Chapter 5. Picking Locks: Password Attacks

   

IN THIS CHAPTER

  • Typical Password Mechanisms

  • Testing Password Security

  • Improving Password Security, and Alternatives to the Standard Password Mechanisms in Mac OS X

Passwords ”what an idea. Using a small word as a shared secret to identify the bearer. In the security world, one often hears of identifying oneself by either what you have, what you know, or what you are. A password is an attempt to prove identification through proving what you know, and passwords have been a standard at the gates to castles , the doors to clubs, and the prompts of computers for years . Unix passwords can be a bit more complex than spoken passwords, but the standard scheme limits them to 8 characters in length. When extended to upper and lower case, nonsense words and special characters, there are 6,634,204,312,890,625 passwords enterable from a Pismo PowerBook keyboard available for use in the standard Unix authentication scheme (that is, 95 possible keyboard characters in each of 8 positions ”95x95x95x95x95x95x95x95 = 6,634,204,312,890,625 possible passwords).

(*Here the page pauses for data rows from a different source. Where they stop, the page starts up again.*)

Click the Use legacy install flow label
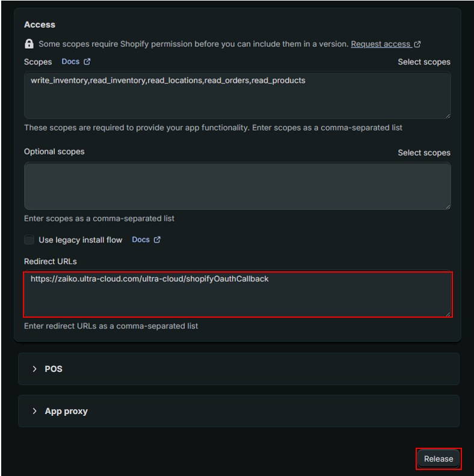Image resolution: width=474 pixels, height=476 pixels. [81, 240]
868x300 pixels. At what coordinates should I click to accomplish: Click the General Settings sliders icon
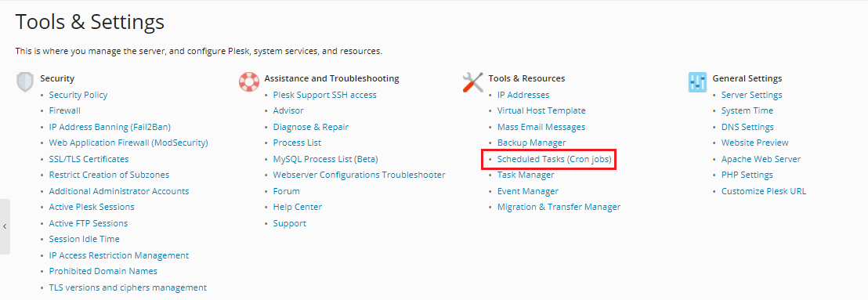click(x=697, y=82)
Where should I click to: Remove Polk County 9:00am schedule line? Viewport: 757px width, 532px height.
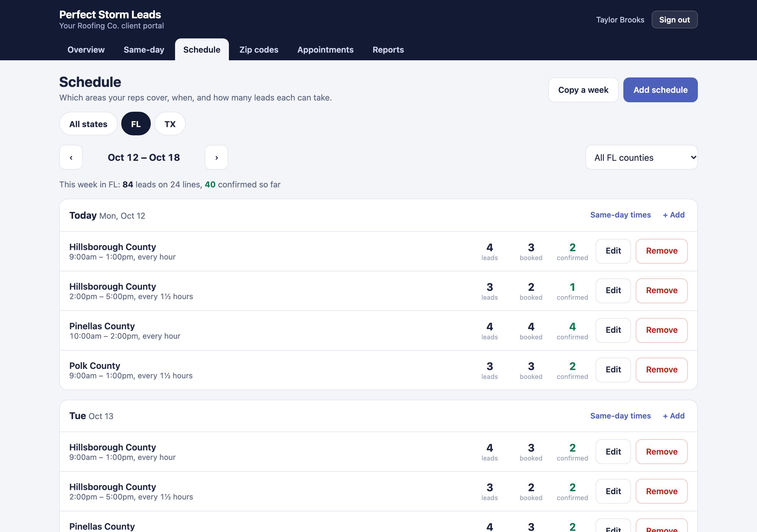661,370
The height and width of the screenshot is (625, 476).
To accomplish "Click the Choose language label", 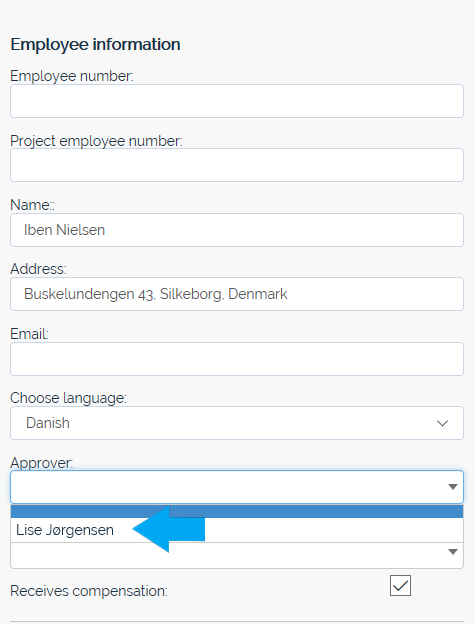I will pyautogui.click(x=68, y=398).
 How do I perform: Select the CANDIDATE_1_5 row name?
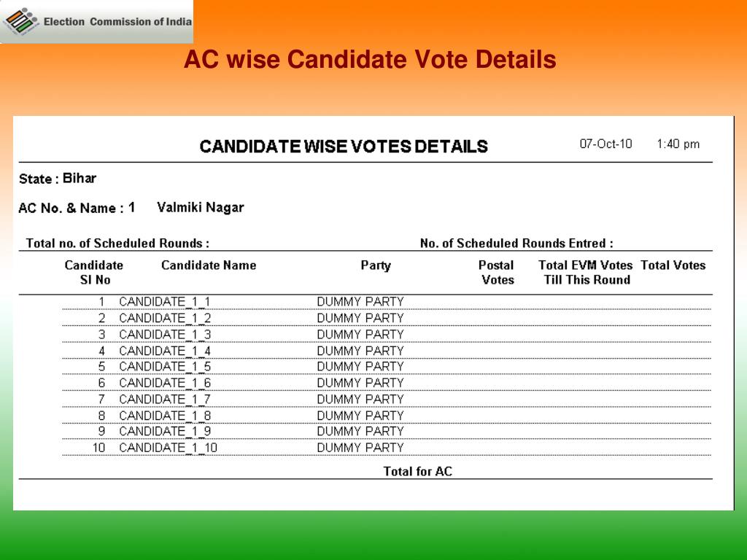click(165, 367)
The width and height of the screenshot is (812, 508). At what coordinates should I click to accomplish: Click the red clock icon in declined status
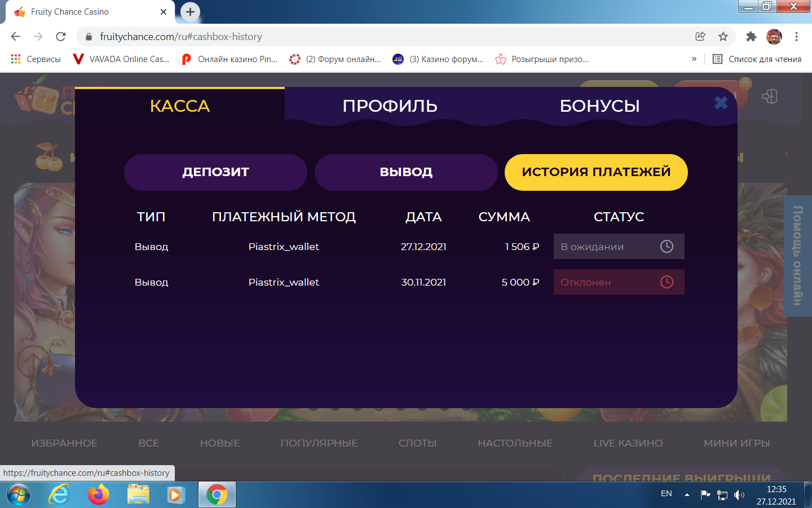coord(667,282)
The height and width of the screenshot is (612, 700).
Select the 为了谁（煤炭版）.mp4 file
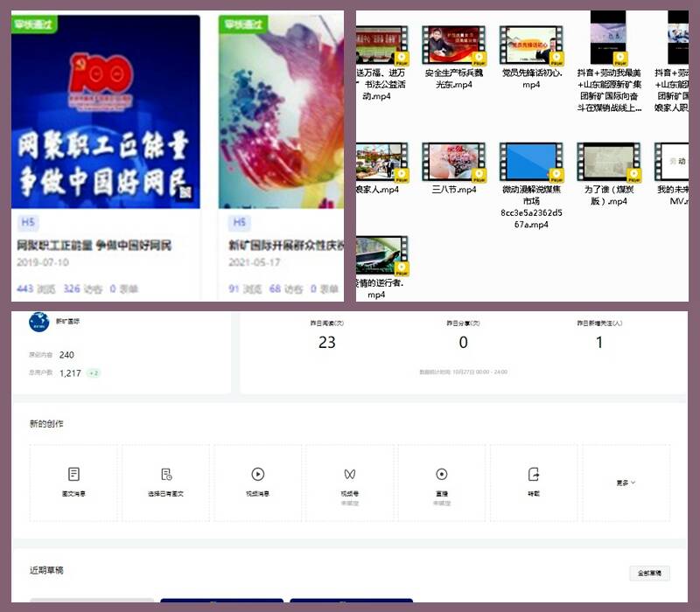(607, 163)
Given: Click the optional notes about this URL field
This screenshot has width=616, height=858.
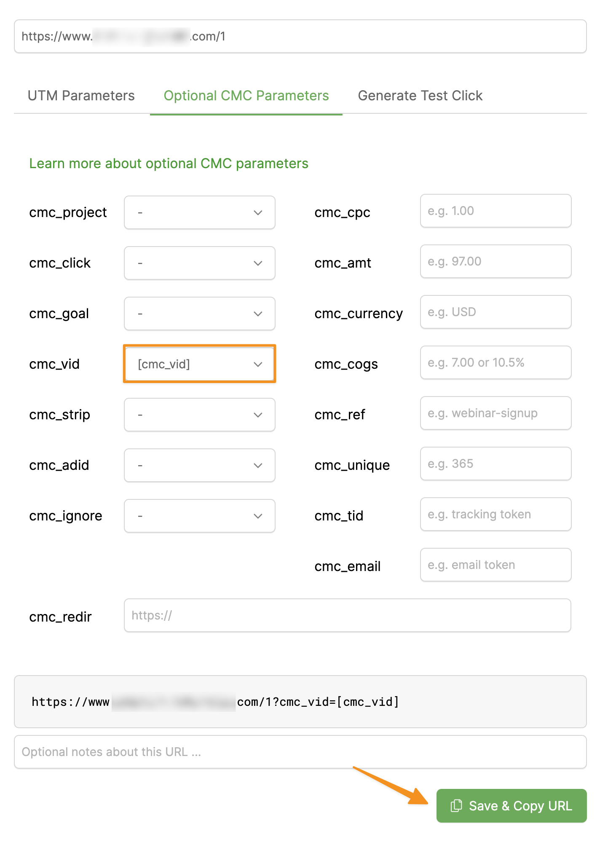Looking at the screenshot, I should click(x=300, y=752).
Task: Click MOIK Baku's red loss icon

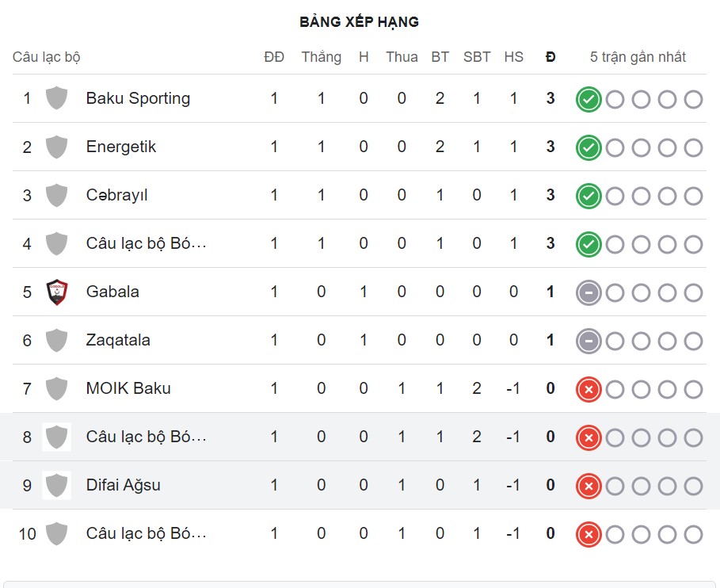Action: click(x=589, y=389)
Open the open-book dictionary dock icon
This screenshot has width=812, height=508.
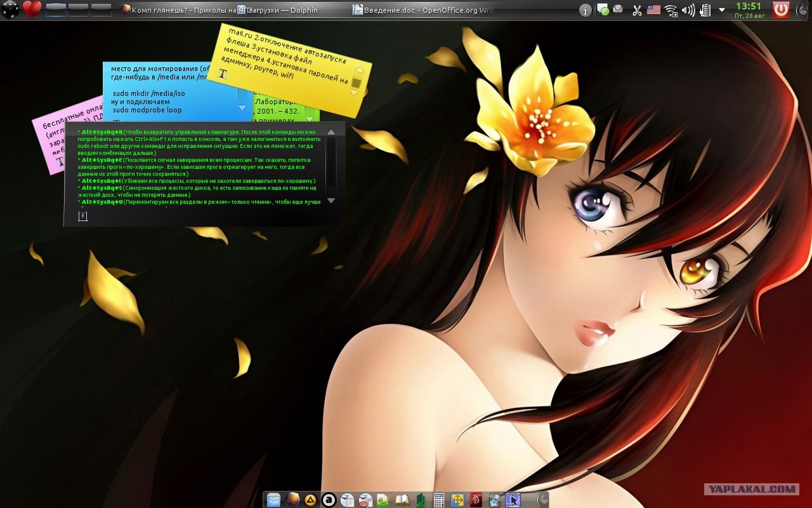coord(402,500)
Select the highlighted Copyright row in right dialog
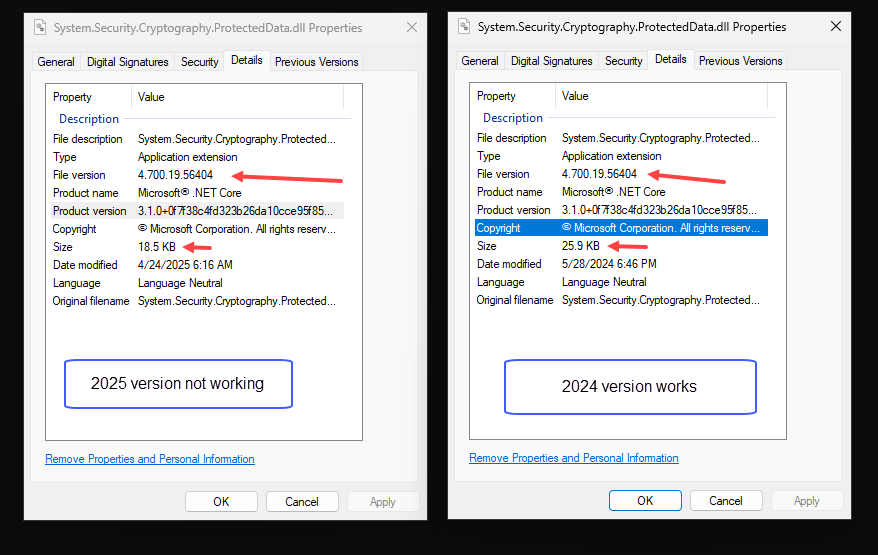Screen dimensions: 878x555 (x=620, y=228)
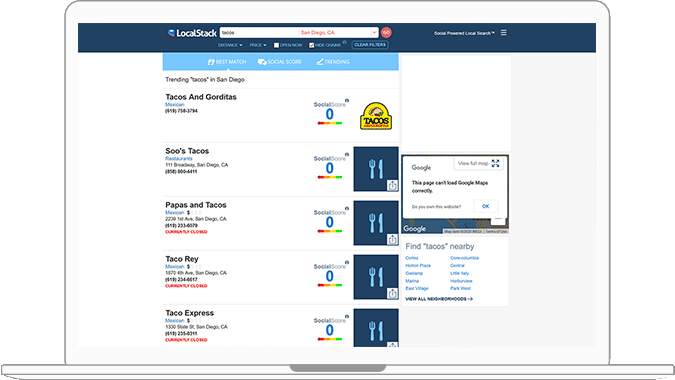Switch to the Social Score tab
The height and width of the screenshot is (380, 675).
[x=280, y=62]
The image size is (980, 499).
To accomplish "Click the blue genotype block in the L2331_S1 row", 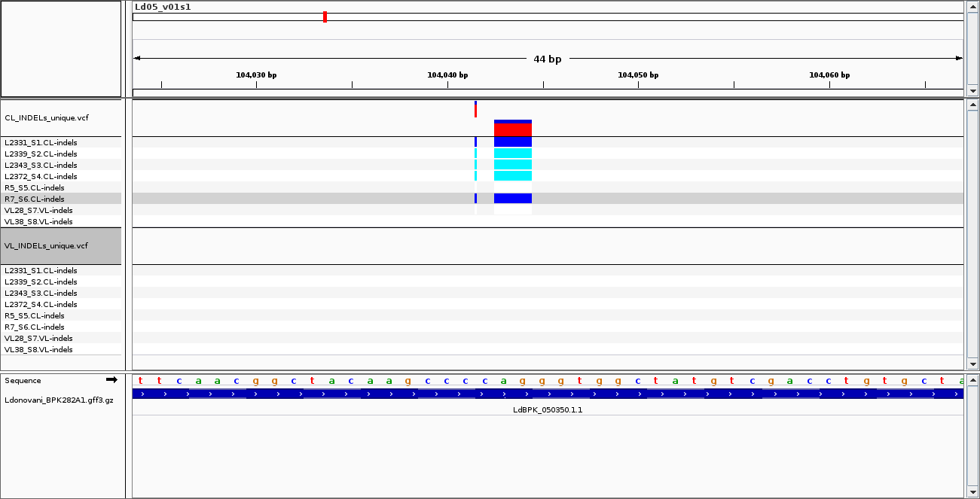I will point(513,142).
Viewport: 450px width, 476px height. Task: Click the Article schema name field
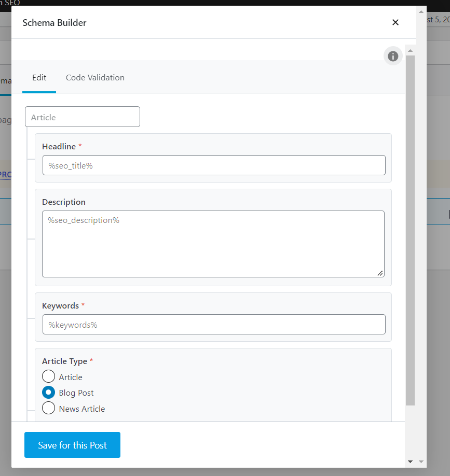pyautogui.click(x=83, y=117)
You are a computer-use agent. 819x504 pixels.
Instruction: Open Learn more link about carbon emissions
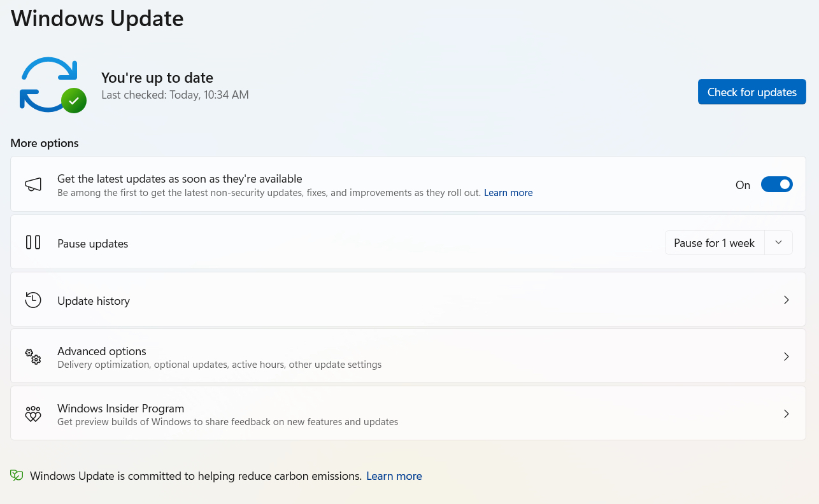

That's almost seven million billion possibilities ”sounds like a lot, right? Perhaps in the days when passwords were spoken, and the consequences of giving the wrong one at the castle gate was that someone took a swing at your head with an axe, seven million billion possibilities was a serious deterrent. Unfortunately, although we keep using the idea of passwords to identify ourselves , computers can make the act of testing passwords much faster, and much safer for an intruder. Initially, the Unix password authentication system was designed to make randomly testing passwords difficult. The algorithm was intentionally designed to be extremely slow, so that although the consequences of trying a password and getting it wrong might be less drastic, it still required a very long time to crack passwords by simple guessing. Unfortunately, it didn't take long for people to write faster versions. Now, a simple brute-force approach to password cracking can test anywhere from fifty thousand (G3, 450Mhz, our test results drawn from using John the Ripper on a Sage iMac DV+), to millions ( reported speeds on top-end P4 Intel boxes by ZDNet.com) of possibilities in less than a second. It still takes upwards of a half billion seconds (that's over ten years) to crack every possible password on a high-end desktop processor. But, as machines become more powerful, that time period inevitably will be reduced. In fact, if processor speed increases continue to track the trends that have been established over the last 20 years, in 5 or so years we'll be able to explore the entire password space with an investment of less than a single year of CPU time. More discouragingly, shorter passwords, or passwords chosen from a smaller character set or using predictable patterns can be guessed in a correspondingly shorter time period. Kurt Hockenbury estimated in 1997 that a 10-machine flock of then high-end Pentium Pro computers could crack every 8-character password composed of lowercase and numeric characters in just over half a year. By now, with both faster processors and faster algorithms available, that password space should fall easily with less than a month of processor time expended. http://attila.stevens-tech.edu/~khockenb/crypt3.html details his findings.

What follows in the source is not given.